Dans cette nouvelle correspondance, dont TelQuel a reçu copie, la Confédération réitère sa demande visant à permettre aux instances professionnelles représentatives des pharmaciens de prendre connaissance du projet de décret et de ses principales dispositions avant l’achèvement de la procédure d’adoption, afin de leur permettre de formuler leurs remarques et propositions à même d’assurer un équilibre entre les différents objectifs recherchés.
Elle souligne que le principe de participation et de concertation avec les acteurs concernés constitue l’un des fondements constitutionnels essentiels de la bonne gouvernance et de l’élaboration de la décision publique.
Les lois organiques encadrant la démocratie participative font également de l’implication des parties prenantes une condition essentielle pour garantir l’efficacité des réformes, leur applicabilité et la réalisation de leurs objectifs.

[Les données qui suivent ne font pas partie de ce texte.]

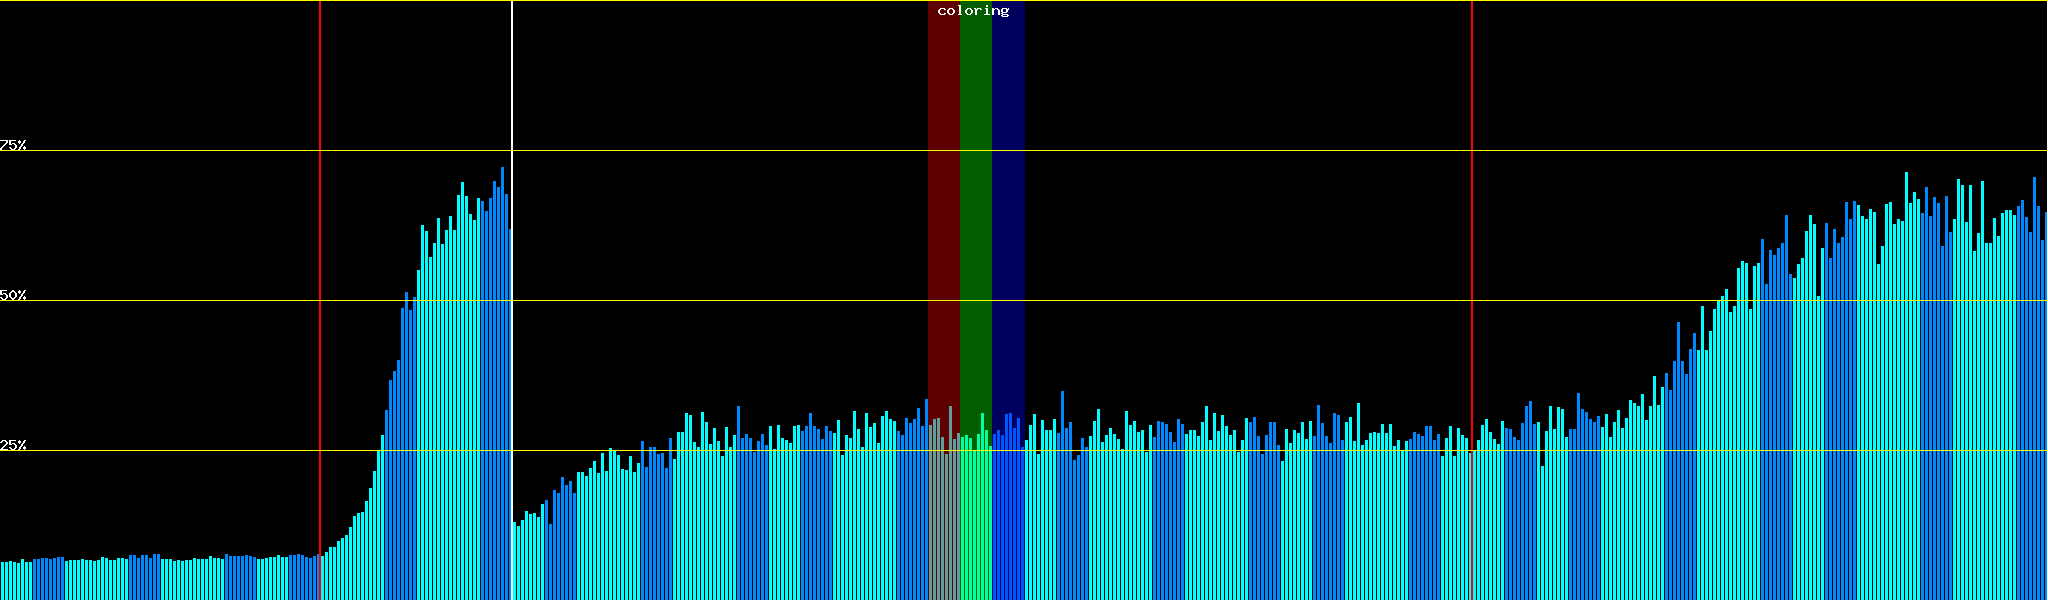Click the gray highlighted bars under red band
Image resolution: width=2048 pixels, height=600 pixels.
[943, 520]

À cet égard, la Confédération précise que ce principe revêt une importance accrue lorsqu’il s’agit d’un projet ayant un impact stratégique sur le volume et les orientations du financement des médicaments, en raison de ses répercussions directes sur les différentes composantes du système pharmaceutique national, en premier lieu les officines, qui constituent le dernier maillon, mais aussi un maillon essentiel, de la chaîne d’approvisionnement du citoyen en médicaments.
Elle ajoute que toute modification substantielle des mécanismes de tarification pourrait avoir des effets profonds sur les équilibres économiques des établissements pharmaceutiques et sur la continuité de leurs services, voire redessiner les contours de l’ensemble du secteur, ce qui nécessite un dialogue professionnel responsable et préalable, tenant compte des différentes dimensions et répercussions possibles.
La Confédération appelle ainsi à permettre à son institution professionnelle de consulter le projet de décret en question et à ouvrir des canaux de concertation professionnelle avant son adoption définitive, conformément à l’esprit de la Constitution et aux principes de bonne gouvernance, afin de renforcer la confiance et la coopération entre l’administration et les acteurs professionnels au service de l’intérêt général.